Il autoriserait les États membres à former une “Force internationale temporaire de stabilisation” qui travaillerait avec Israël, l’Égypte et une police palestinienne nouvellement formée pour sécuriser les zones frontalières et démilitariser Gaza.
La FIS serait également chargée de la “mise hors service permanente des armes appartenant aux groupes armés non-étatiques”, de la protection des civils et de la sécurisation des corridors humanitaires.
Contrairement aux versions précédentes, le nouveau texte mentionne la possibilité d’un futur État palestinien.
Une fois que l’Autorité palestinienne aura réalisé les réformes demandées et que la reconstruction de Gaza aura commencé, “les conditions pourraient enfin être réunies pour une voie crédible vers l’autodétermination et la création d’un État palestinien”, indique le texte.
“Les États-Unis établiront un dialogue entre Israël et les Palestiniens pour s’accorder sur un horizon politique permettant une coexistence pacifique et prospère”, ajoute-t-il.
La mission américaine auprès de l’ONU a exhorté le Conseil de sécurité à avancer sur la résolution américaine, avertissant que les Palestiniens pourraient sinon subir de “graves” conséquences.

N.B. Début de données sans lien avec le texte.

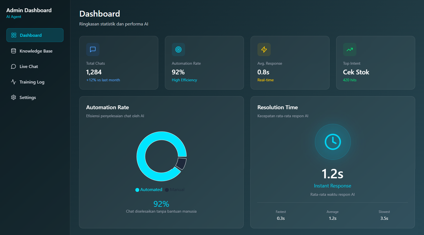Screen dimensions: 424x235
Task: Select the Dashboard grid icon in sidebar
Action: [x=13, y=35]
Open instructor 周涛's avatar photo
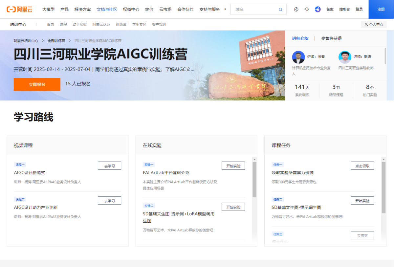 pos(345,56)
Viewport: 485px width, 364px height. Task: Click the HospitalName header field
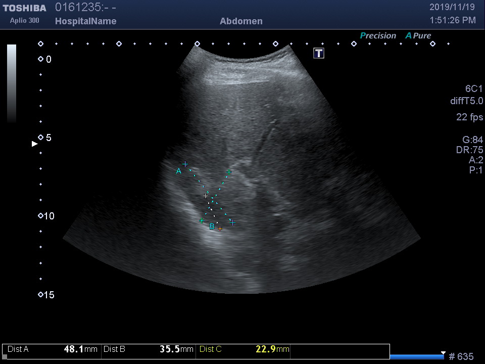(x=85, y=21)
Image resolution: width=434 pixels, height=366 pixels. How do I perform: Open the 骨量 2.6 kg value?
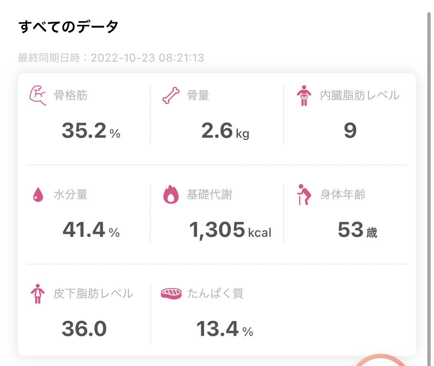point(225,131)
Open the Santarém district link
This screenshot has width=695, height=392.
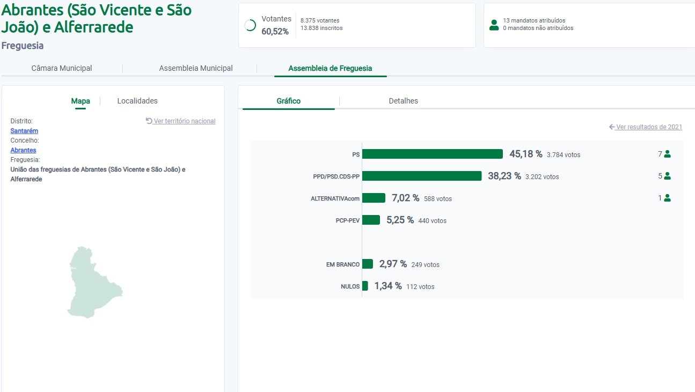click(x=24, y=131)
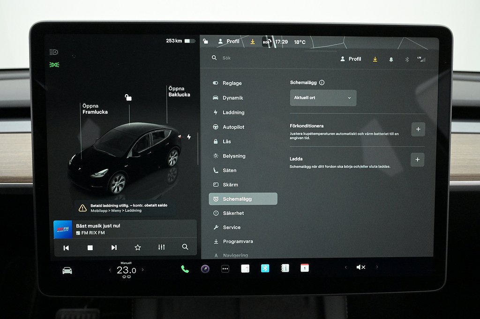
Task: Decrease temperature with left chevron
Action: click(110, 270)
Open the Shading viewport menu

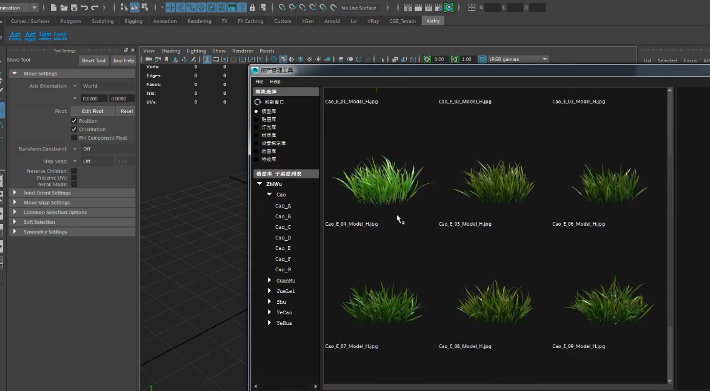point(170,51)
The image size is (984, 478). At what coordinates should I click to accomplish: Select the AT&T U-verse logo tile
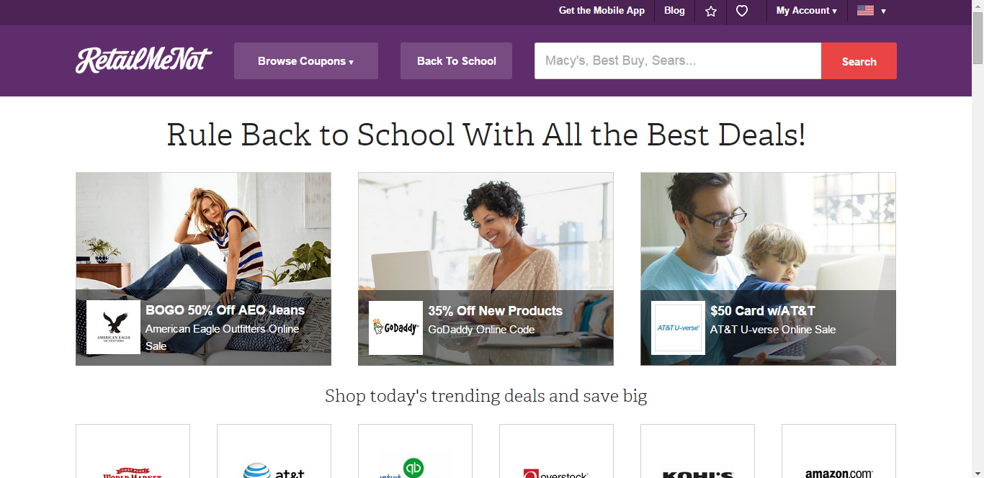click(x=678, y=328)
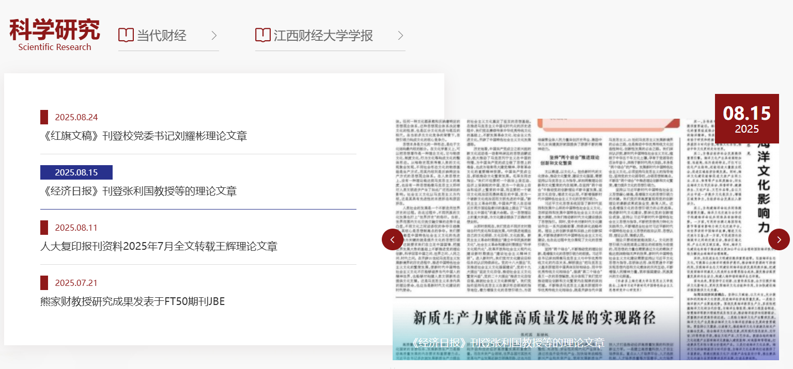Viewport: 793px width, 369px height.
Task: Select the highlighted blue 2025.08.15 date tag
Action: (76, 172)
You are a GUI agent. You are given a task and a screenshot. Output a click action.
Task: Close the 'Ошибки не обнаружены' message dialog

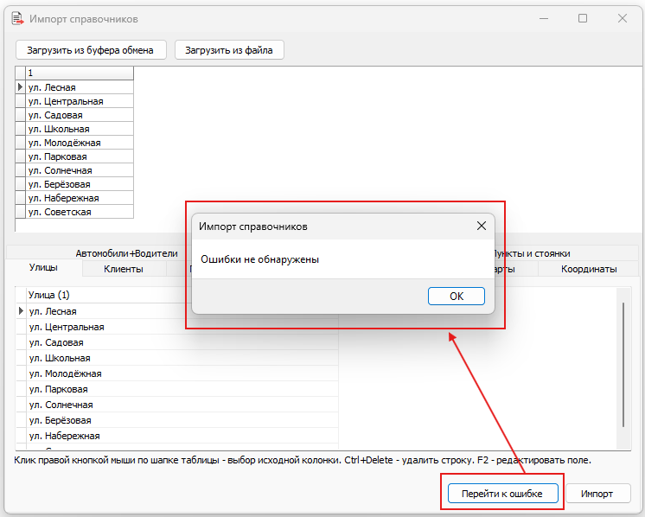click(x=482, y=226)
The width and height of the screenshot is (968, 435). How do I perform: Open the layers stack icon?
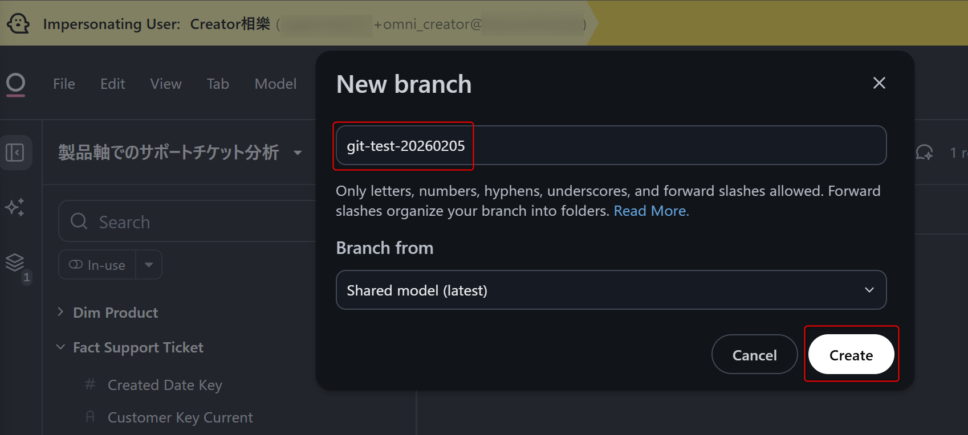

“Tenter de semer la discorde maintenant — alors même qu’un accord sur cette résolution est en cours de négociation — a des conséquences graves, tangibles et totalement évitables pour les Palestiniens de Gaza”, a déclaré un porte-parole de la mission américaine.
“Le cessez-le-feu est fragile et nous exhortons le Conseil à s’unir et à aller de l’avant pour garantir la paix dont la région a désespérément besoin”, a poursuivi le porte-parole, qualifiant le moment d’”historique pour ouvrir une voie vers une paix durable au Moyen-Orient”.
En octobre, Israël et le mouvement de résistance palestinien Hamas ont accepté la première phase du plan en 20 points de Trump pour Gaza, prévoyant un cessez-le-feu de deux ans et un accord d’échange captifs-prisonniers.
Ce plan en 20 points est annexé au projet de résolution américain.
Trump a exclu l’envoi de soldats américains dans Gaza assiégée, mais des responsables ont évoqué une force d’environ 20 000 hommes et ont entrepris des discussions avec l’Indonésie, le Pakistan, les Émirats arabes unis, l’Égypte, le Qatar, la Türkiye et l’Azerbaïdjan pour y contribuer.